Le gouvernement serre la vis sur les arrêts maladie avec une nouvelle loi
Pour endiguer l'augmentation préoccupante des arrêts maladie, le gouvernement a fait voter une loi ce mardi 7 avril à l'Assemblée nationale. Cette mesure vise à réduire les dépenses de l'Assurance maladie, jugées insoutenables par la ministre de la Santé, Stéphanie Rist.
Une hausse des dépenses devenue insoutenable
La ministre a confirmé devant l'Assemblée que les indemnités pour arrêts de travail connaissent une croissance alarmante, avec une hausse d'un milliard d'euros par an depuis cinq ans. Le total des dépenses atteint désormais près de 20 milliards d'euros, représentant 16% des dépenses de la médecine de ville. Sébastien Lecornu, le Premier ministre, avait déjà exprimé son inquiétude face à cette dérive, déclenchant une réunion à Bercy pour maîtriser la situation.
Les fraudes en augmentation constante
L'Assurance maladie a constaté que les fraudes liées aux arrêts de travail ont progressé de 15% en 2024, représentant 49 millions d'euros cette année. Pour lutter contre ce phénomène, le gouvernement s'appuie sur un projet de loi antifraudes sociales, incluant des amendements adoptés contre son avis.
Les nouvelles mesures de la loi
La loi introduit plusieurs dispositions strictes :
- Des peines pouvant aller jusqu'à trois ans de prison et 50.000 euros d'amende pour l'usage d'arrêts de travail falsifiés.
- La suspension du versement des indemnités journalières pour une durée minimale de six mois en cas de fraude.
- L'interdiction de la prescription ou du renouvellement d'un arrêt maladie par télémédecine.
- L'autorisation pour l'employeur de demander une contre-visite médicale, permettant de couper les indemnités en cas d'arrêt injustifié.
Les propositions de l'Assurance maladie
Le conseil de la Cnam a rappelé des propositions consensuelles publiées en été 2025, incluant :
- La prescription de télétravail plutôt que d'arrêt maladie.
- L'obligation pour les prescripteurs d'indiquer les motifs et durées prévues par les référentiels scientifiques.
- La simplification du contrôle de l'absentéisme par les employeurs.
- La diffusion de référentiels de bonnes pratiques en matière de conditions de travail.
Les critiques et les causes profondes
La Fédération nationale des accidentés et des handicapés du travail (Fnath) a critiqué cette approche, appelant à se concentrer sur les causes profondes de la hausse des arrêts maladie.
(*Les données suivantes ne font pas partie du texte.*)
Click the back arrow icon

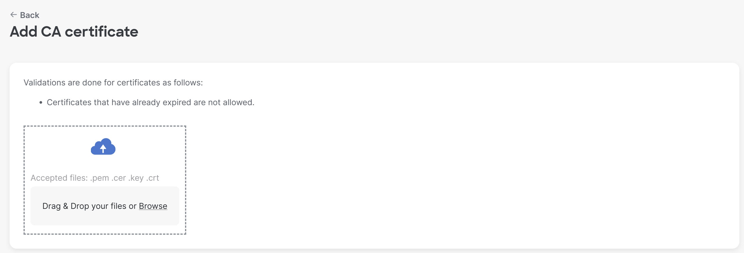coord(13,15)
Elle cite notamment le vieillissement de la population active, l'allongement des carrières dû aux réformes des retraites, et la dégradation des conditions de travail.
Le gouvernement reste déterminé à agir, estimant que ces mesures sont nécessaires pour assurer la viabilité financière du système de santé, tout en reconnaissant la nécessité d'aborder les facteurs sous-jacents de l'absentéisme.